Food. Eh? Cant live without it, cant get it right.
But at least there's always wine. Right?
Went to a little place down south that is very dear to his heart.
He texted me daily and sent pics.
I didn't miss him like someone madly in love but I did miss him.
He's back tomorrow, I'll be picking him up from the airport in the evening.
I probably should cook him tea since he'll be tired and all from an early start and 3 flights.
I think it's time to sit down and ask where, if anywhere we are heading.
I would like to know if he is interested enough in me to consider a relationship.
This shouldn't be difficult but I'm worried. Maybe we both want different things.
I want an old fashioned relationship that lasts into old age.
Sex isn't important, mutual understanding, compatibility and trust is.
I have no idea how to start this conversation but it needs to be started.
I had no idea how this would go but after living with terriers for close on 12 years how bad could it be, right?
I adopted one, was given another and when that one passed on I found another.
Beautiful animals, full of love and fun, love to sleep and eat and have affection poured out on them. (when they're not digging holes or destroying a teddy)
They have well and truly ensconced themselves into the fabric of our lives. My daughter being their mum and I am Grammy, just so they don't get confused by having two mums.
Anyway, me being a fickle female thought my life isn't complete without a man, decided to go hunting, or fishing in this case.
Caught a 'fish', had a couple of dates, he fed me at his place then I fed him at my place.
We share an interest in herbs, he showed me his so I showed him mine.
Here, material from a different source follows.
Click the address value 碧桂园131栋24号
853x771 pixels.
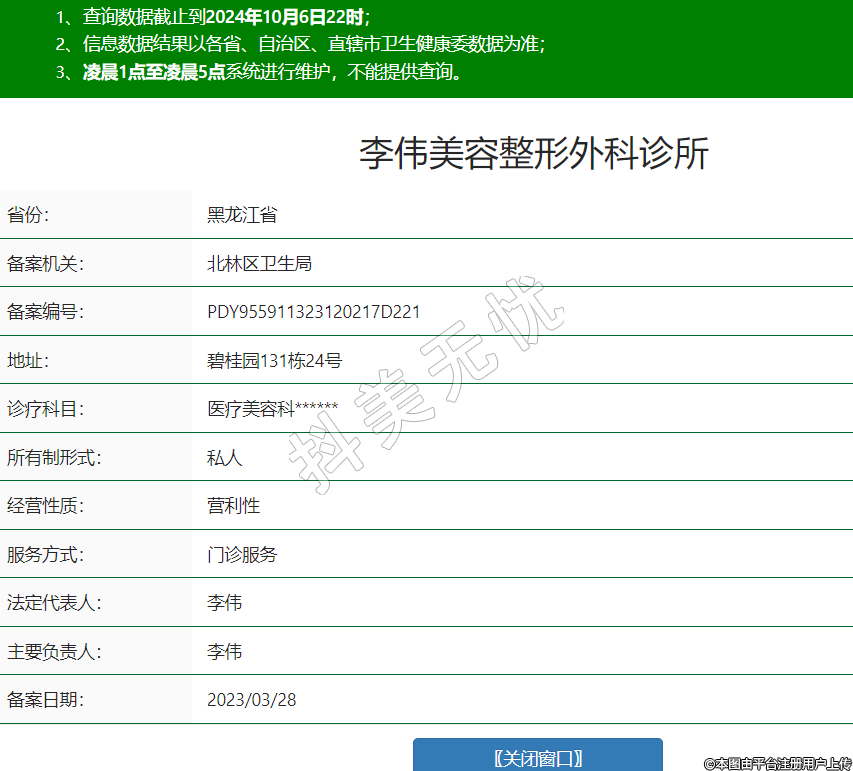(274, 360)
All the while greyhounds are following us around the yard quietly demanding pats and leans (it's what greys do, just lean when you stand still).
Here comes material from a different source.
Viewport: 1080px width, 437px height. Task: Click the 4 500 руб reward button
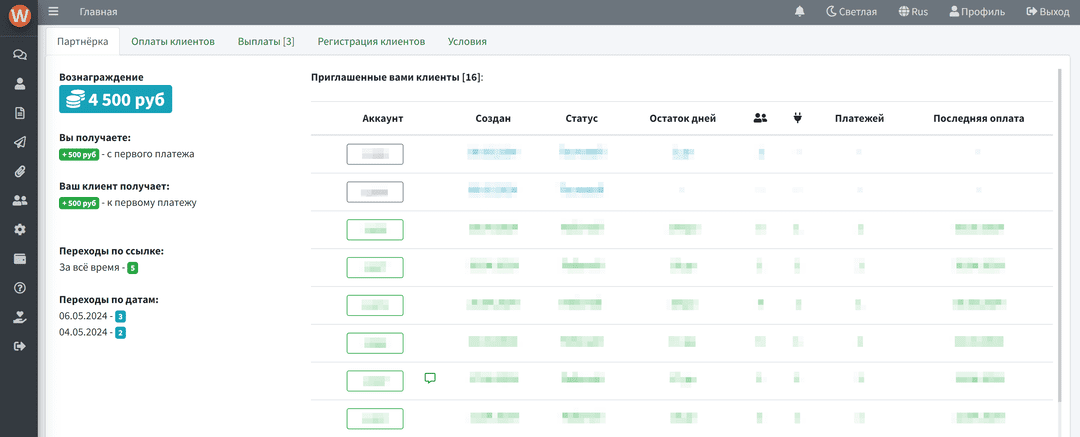[115, 99]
A couple of pats were given I think a bit begrudgingly but they were given. Then we decided to sit outside, drink wine, chat then eat tea.
Dog one came a couple of time for the occasional pat but was rewarded with a cold shoulder, a very noticeable pulling away.
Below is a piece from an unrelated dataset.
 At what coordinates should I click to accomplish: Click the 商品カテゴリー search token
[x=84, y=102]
I know it's not right for them to come to the table and I did send him (dog) away.
He made no mention of the dogs the whole time he was there, no word of liking them nor disliking them was offered.
But I got the sure impression that he is not a dog person.
He did relate a story about how ex wife got a cat against his wishes then another two when that one left.
How he was glad to be rid of that situation.
There are many little e-cards expressing a dog owners preferences of their fur family to people who don't like them and I would happily post any one of them at my door or as my profile on a dating site if ever I was to use one again.
It has been a while since I have been forced to make do for myself and I have survived. Making decisions of importance, fixing things for myself or not and coping. I thought I could just slip back into being dependent once again with a little help from the right man.
I don't think there is just such a creature. I think I'm happy to be independent and bask in the love of my dogs and Daughter Of Mine.
My dogs are my family with unconditional love and gratitude for who I am with all of my faults and failings, I will never get that from a man.
3 dates down and I'm starting to warm to this guy.
I feel very comfortable with him, especially after a couple of glasses of Shiraz.
I think he is far more intelligent for someone who uses these dating sites and this is fantastic.
He is a caring sort of person with enough compassion to do his job to the best of his abilities yet leave enough compassion for himself.
He's currently doing an online course for horticulture and is just starting to feel the magnitude of the task.
I'm truly taken by him and I hope I didn't embarrass myself with a head full of delicious red wine.